The Diocese of Scranton is reporting a projected Catholic school enrollment drop of 9.4% for the 2008-09 academic year. There seem to be a variety of factors behind this decline, including a poor economy and an ongoing dispute between the teachers union and the diocese.
There may also be a third factor:
Mass attendance has also decreased over the years. About 36 percent of registered parishioners currently attend Mass on Sundays. [Diocesan spokesman William] Genello was unable to provide a number from prior years, but said there has been a definite decrease.

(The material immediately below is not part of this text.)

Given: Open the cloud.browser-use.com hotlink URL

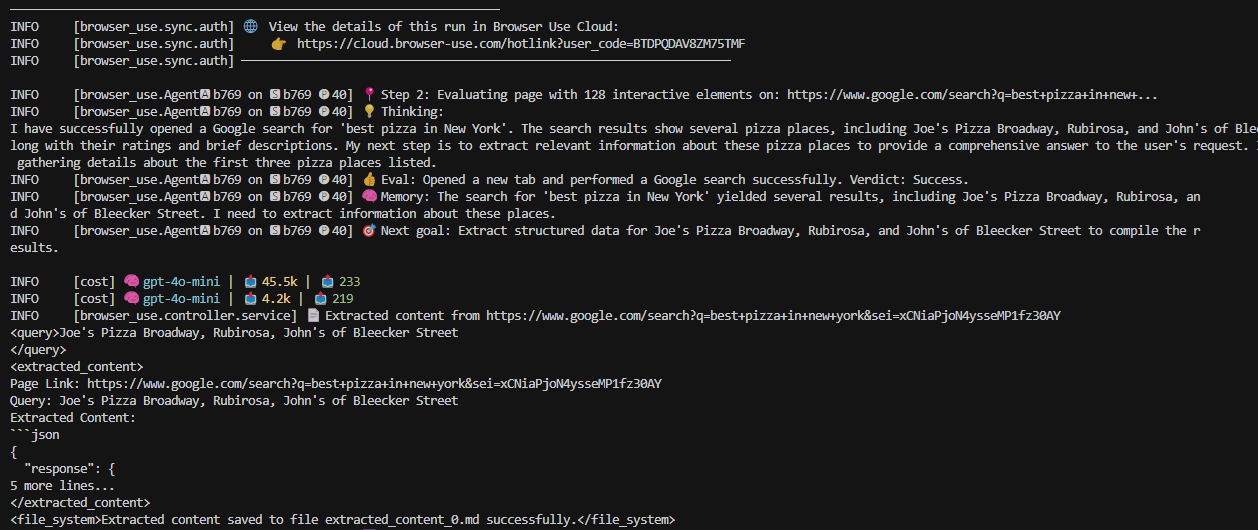Looking at the screenshot, I should coord(521,44).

“When you make a commitment to send your child to Catholic school, it’s an indication of the value you put on your faith as well,” Mr. Genello said. “If the majority of people are not attending Mass, you have to also wonder whether that affects their decision regarding Catholic schools.”

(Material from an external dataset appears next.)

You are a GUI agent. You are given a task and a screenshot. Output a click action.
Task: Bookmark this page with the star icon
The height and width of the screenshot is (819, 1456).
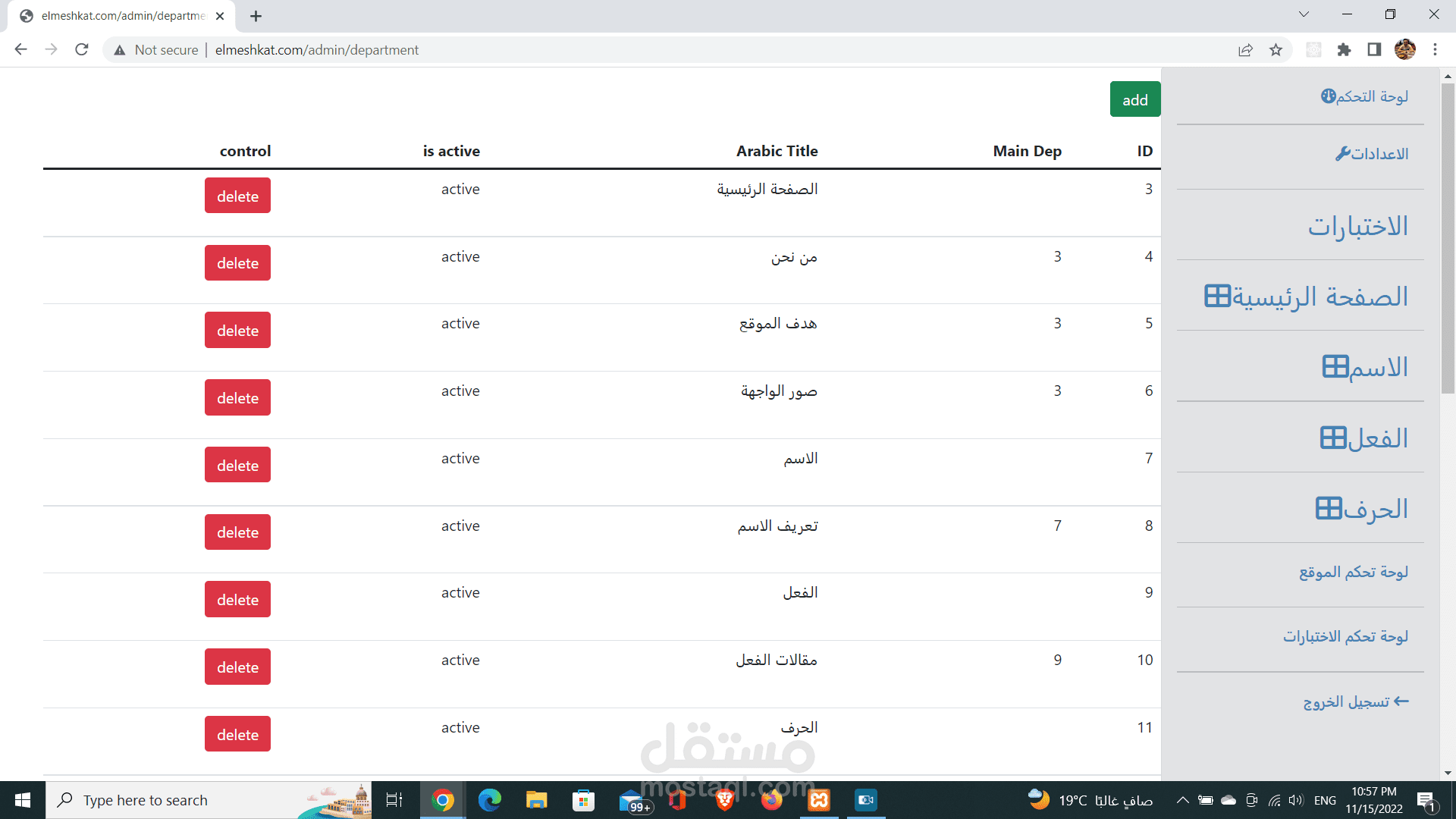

Mr. Genello may be blowing some smoke here in an effort to deflect criticism away from what many see as his employer's management blunders, but it is also possible that he does have a point.

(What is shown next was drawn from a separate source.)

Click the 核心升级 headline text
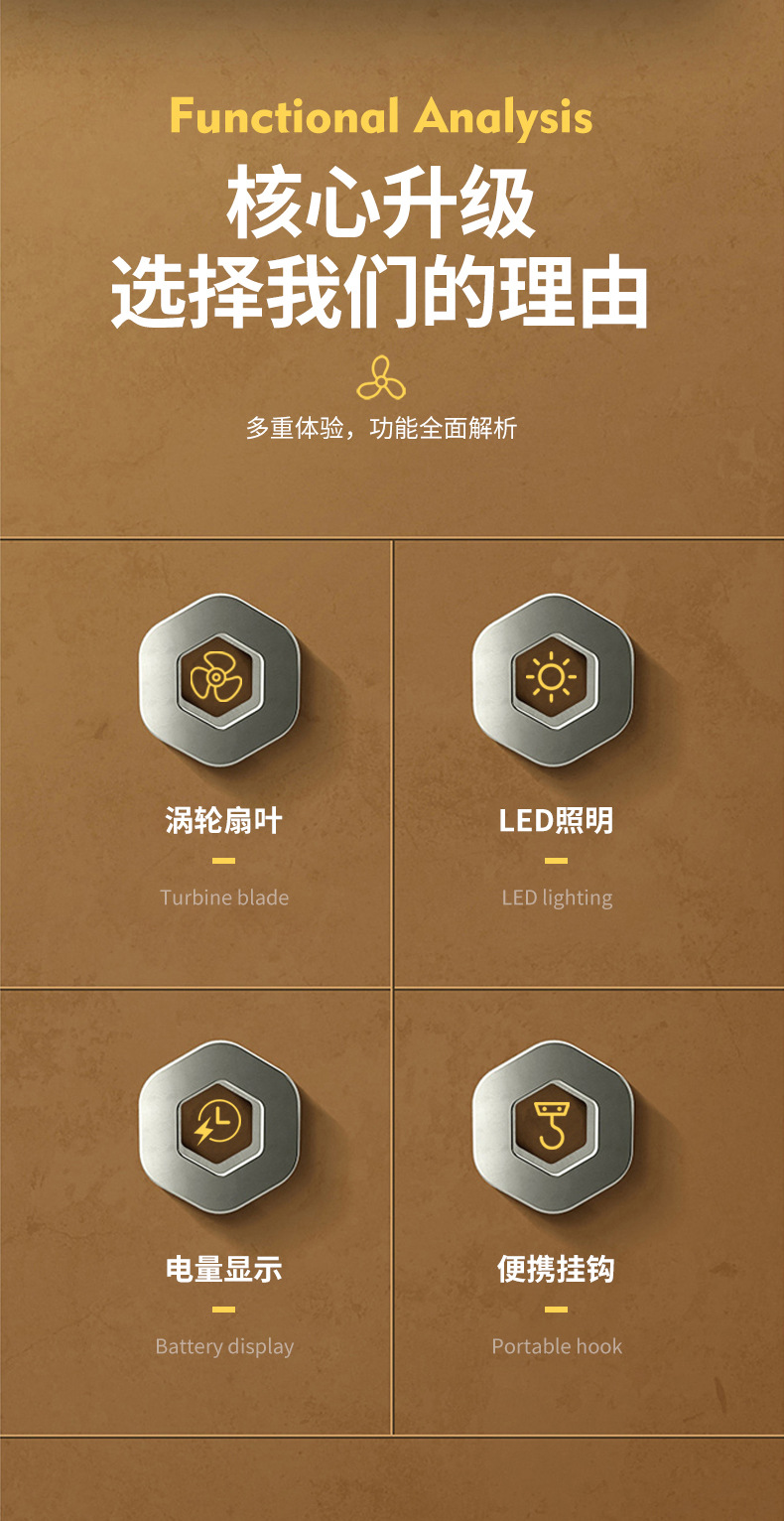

Here in DOR we have seen our Mass attendance rate fall from 32% in 2000 to just under 25% last year. In those same 7 years we also saw tuition skyrocket while Catholic school enrollment plummeted. I tend to believe that soaring tuition played a much larger role than declining Mass attendance, but I also think it's impossible the discount the latter entirely.
Update: FWIW, I can relate somewhat to Mr. Genello when he says,
"If the majority of people are not attending Mass, you have to wonder whether that affects their decision regarding Catholic schools."
This past year I taught religious ed to a combined group of nine 7th- and 8th-graders. Two of my students attended Mass regularly with their families, one showed up only when it was his/her turn to serve, and the other six came on Christmas and Easter, maybe.